What needs to be done: Could you repeat the data from its first line through the line containing "tap(445, 408)", with both of those lines included?

Record set:

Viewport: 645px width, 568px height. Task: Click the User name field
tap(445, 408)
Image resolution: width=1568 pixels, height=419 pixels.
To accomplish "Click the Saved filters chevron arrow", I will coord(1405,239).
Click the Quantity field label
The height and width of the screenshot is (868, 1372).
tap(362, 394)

Complete response:
Viewport: 645px width, 568px height. Task: Click the User name field
tap(445, 408)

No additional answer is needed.